ACTIVITY: From the line containing "Click the line" through the last line of the entries below, transcribe each line exactly, excluding any picture.

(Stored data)
----------------

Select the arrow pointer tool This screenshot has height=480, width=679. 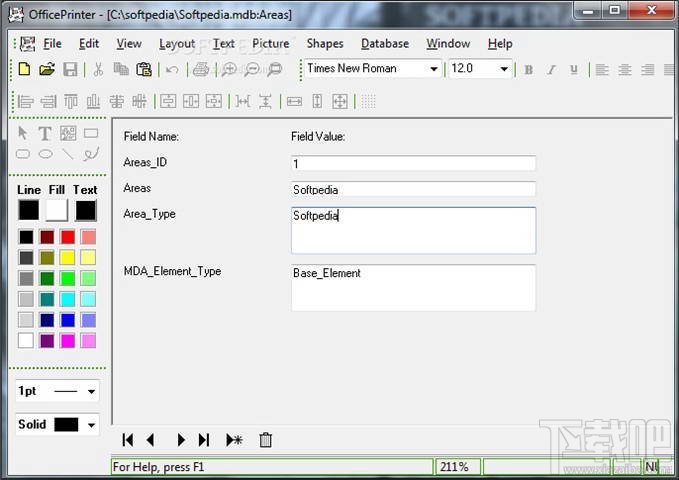pos(23,133)
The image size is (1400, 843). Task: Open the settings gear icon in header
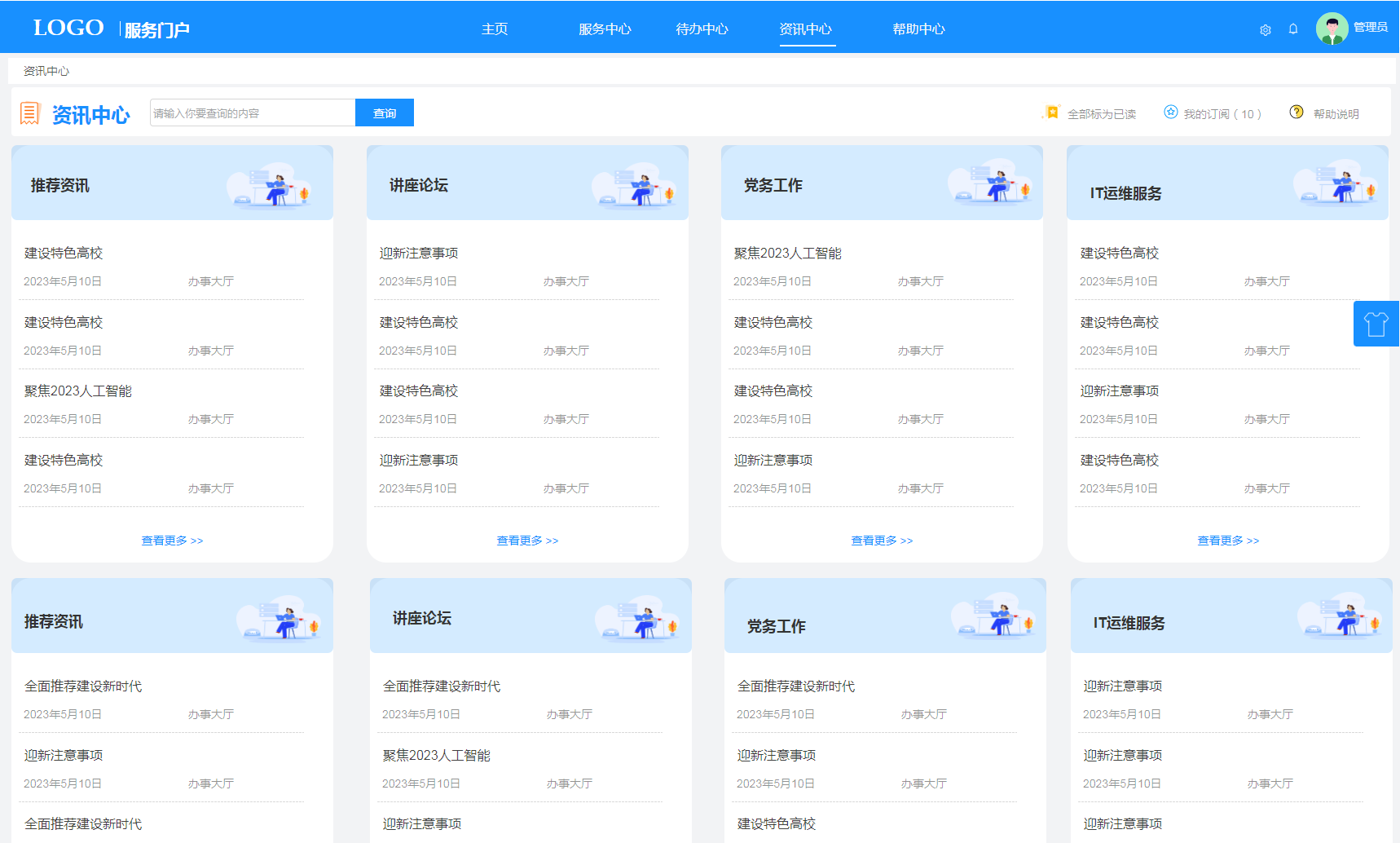point(1265,30)
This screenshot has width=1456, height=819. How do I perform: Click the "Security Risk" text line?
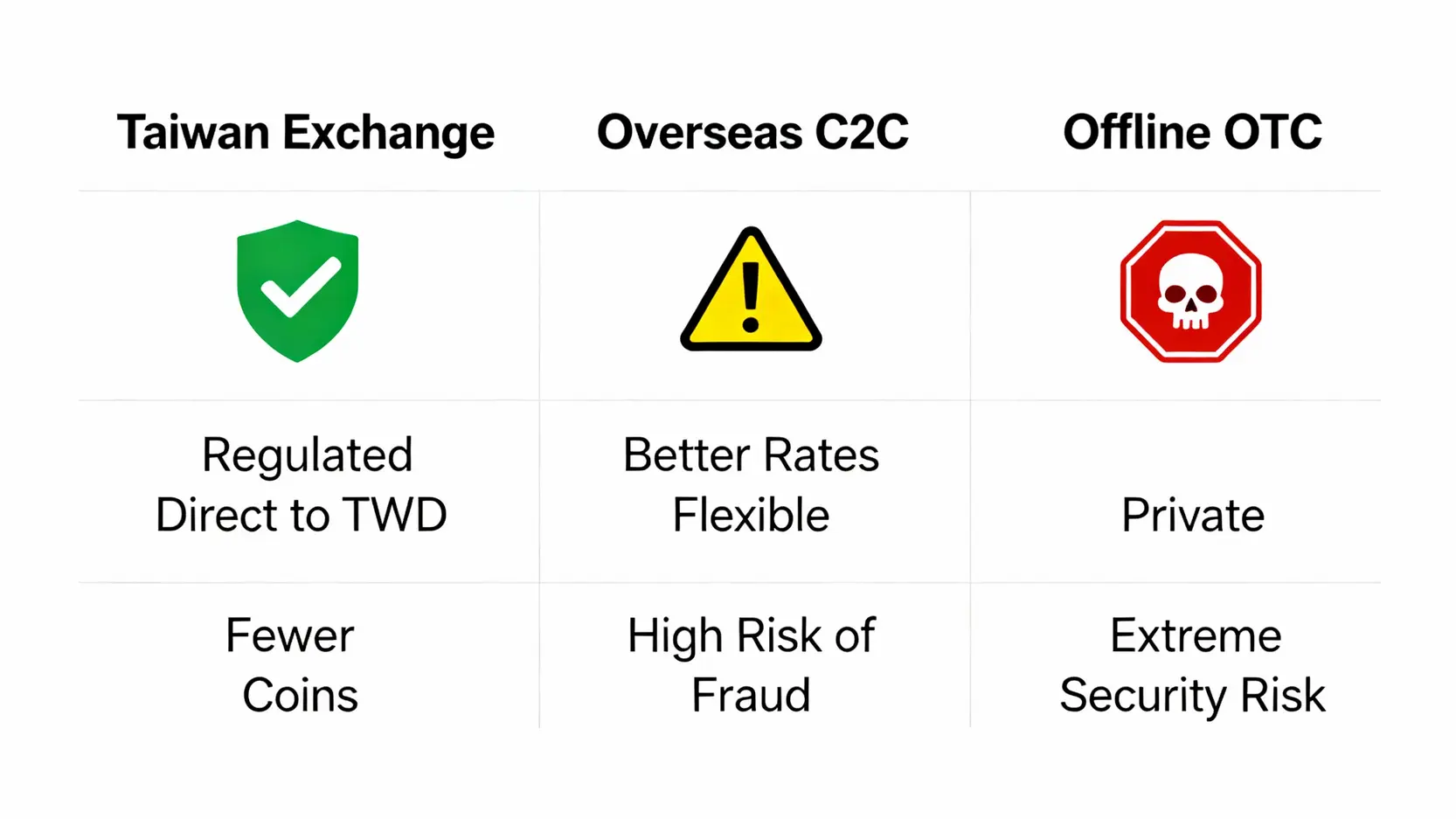(1193, 696)
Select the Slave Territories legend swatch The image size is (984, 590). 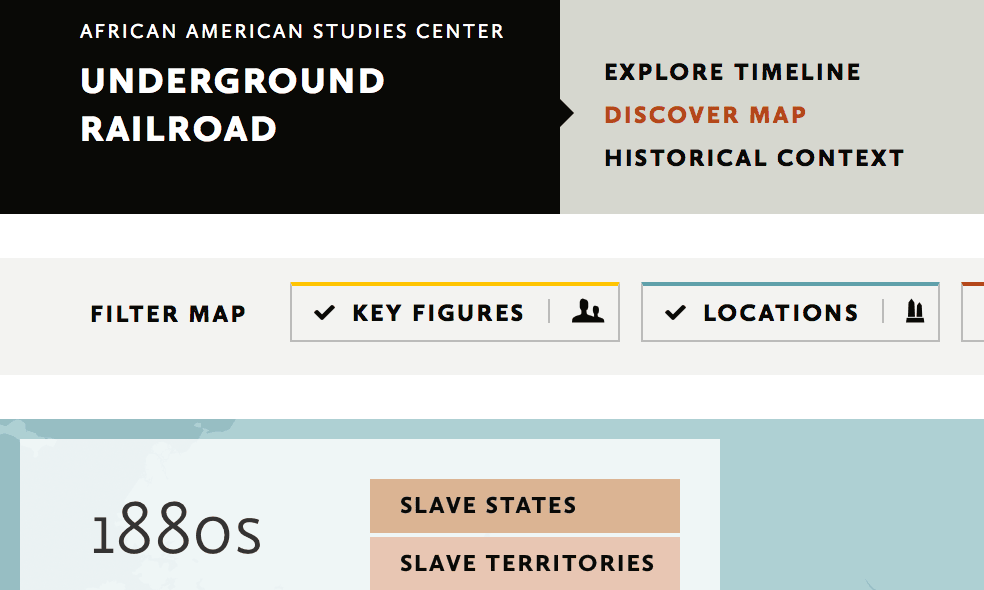[524, 563]
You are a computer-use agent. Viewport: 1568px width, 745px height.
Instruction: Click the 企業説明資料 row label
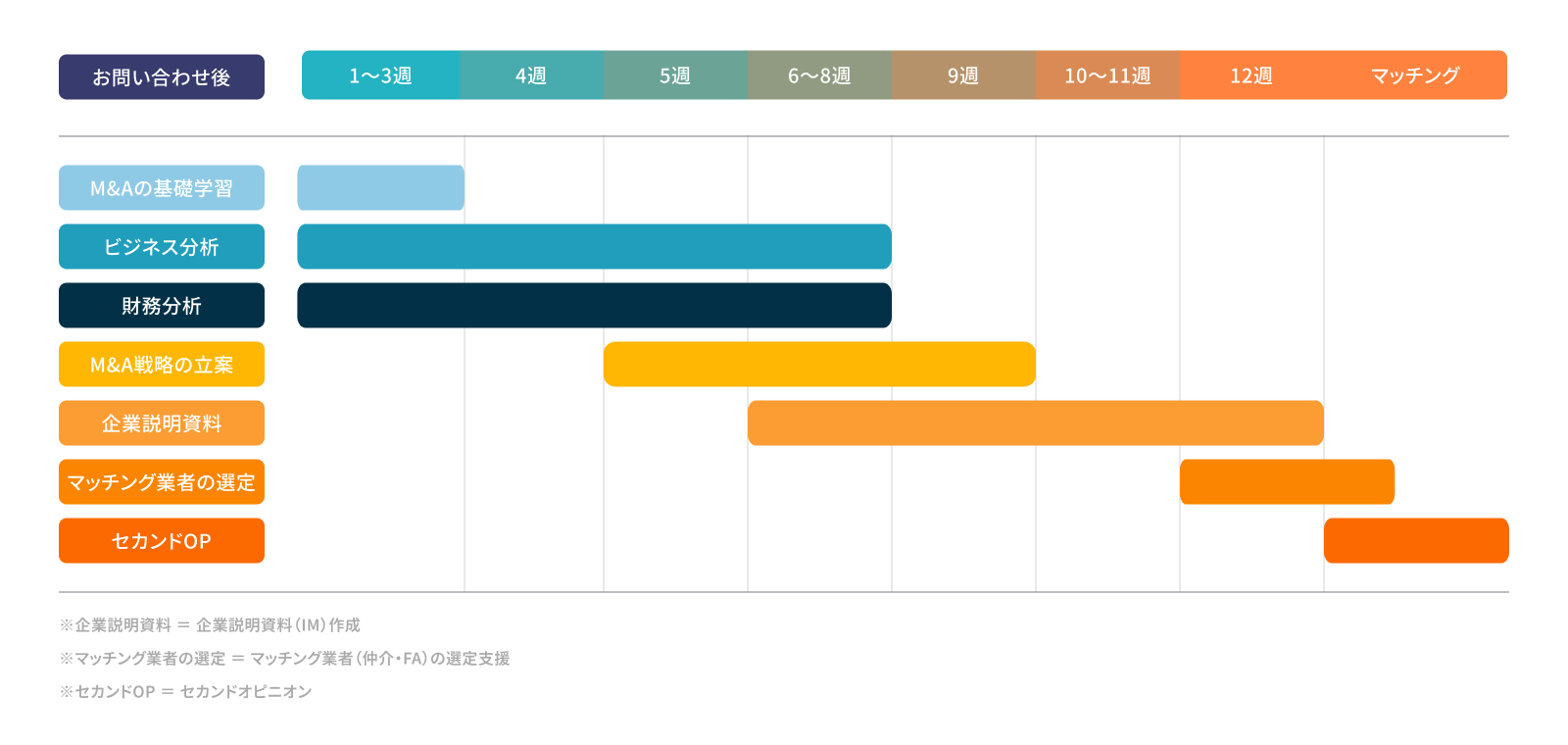[162, 423]
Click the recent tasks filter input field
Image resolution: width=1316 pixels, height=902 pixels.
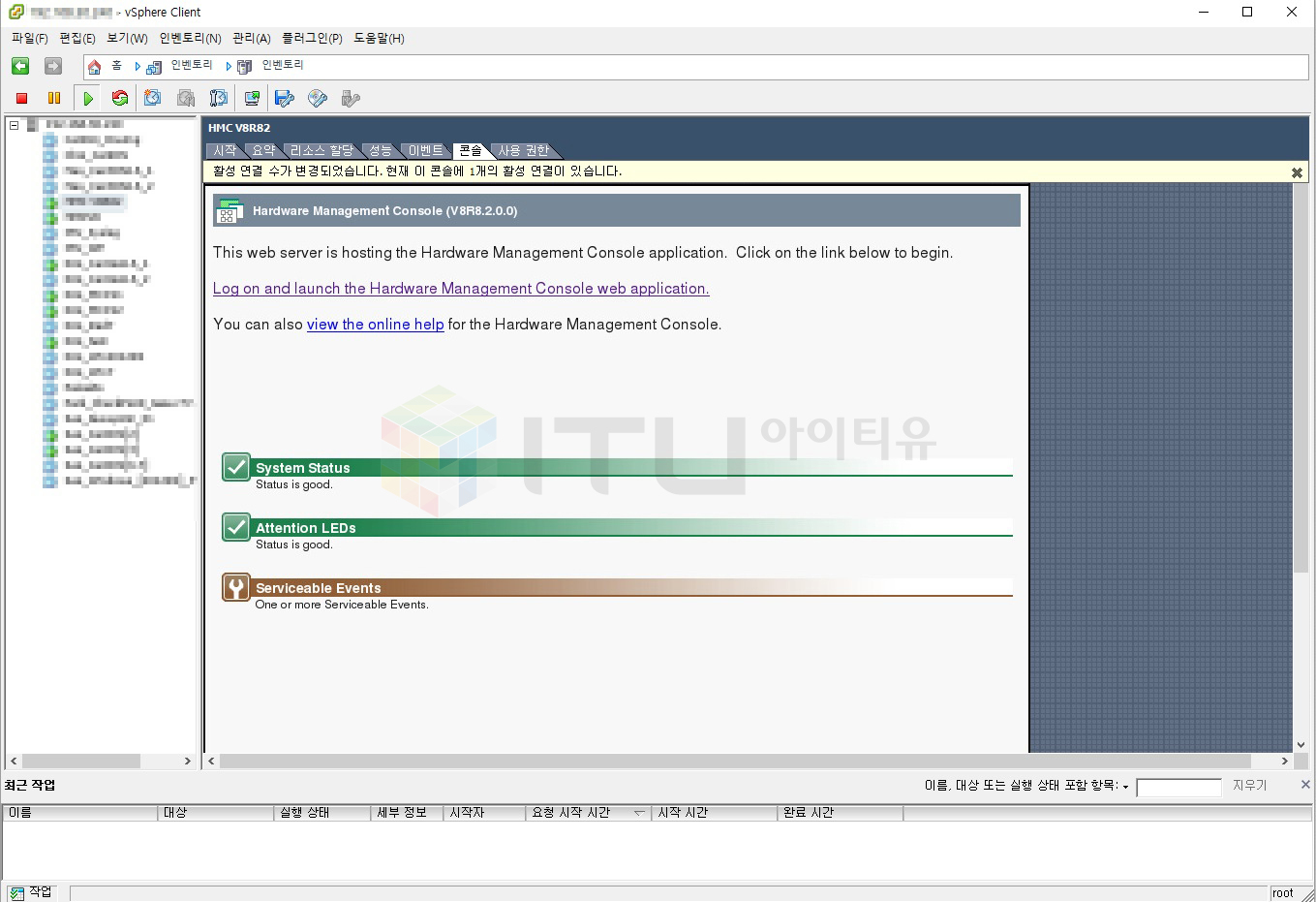pyautogui.click(x=1178, y=787)
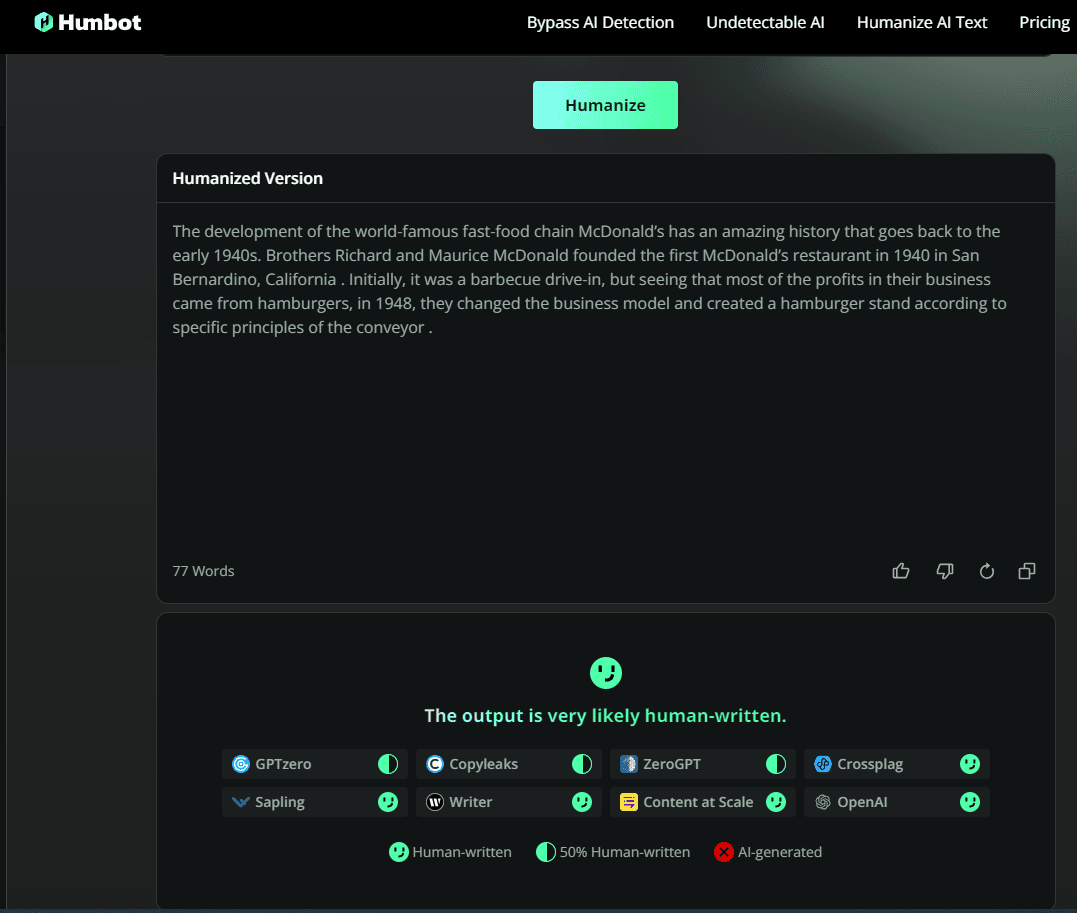Click the Crossplag detector icon

823,764
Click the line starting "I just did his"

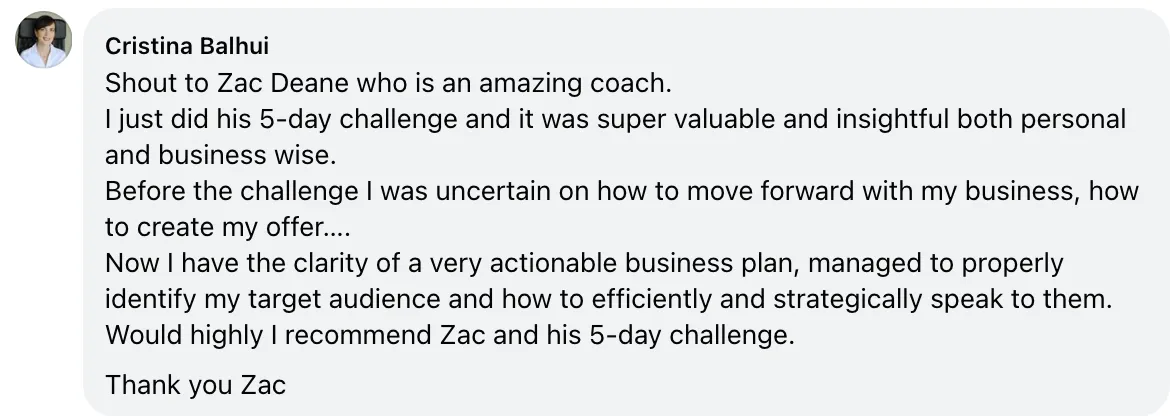point(615,120)
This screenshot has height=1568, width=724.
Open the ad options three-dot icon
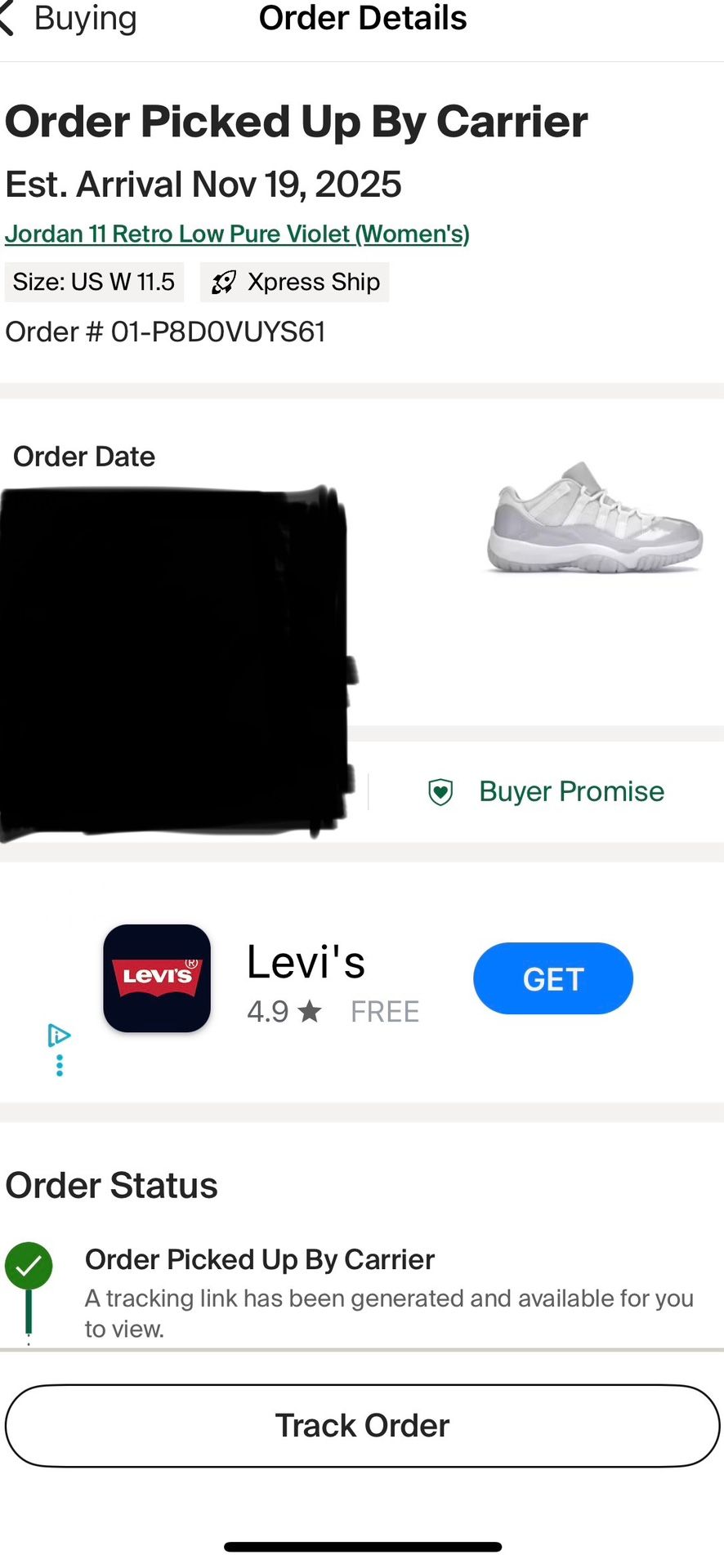coord(59,1065)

----------------

SOLUTION TO THE PROBLEM:
Click the line starting "I just did his"

point(615,120)
This screenshot has height=1568, width=724.
Open the ad options three-dot icon
coord(59,1065)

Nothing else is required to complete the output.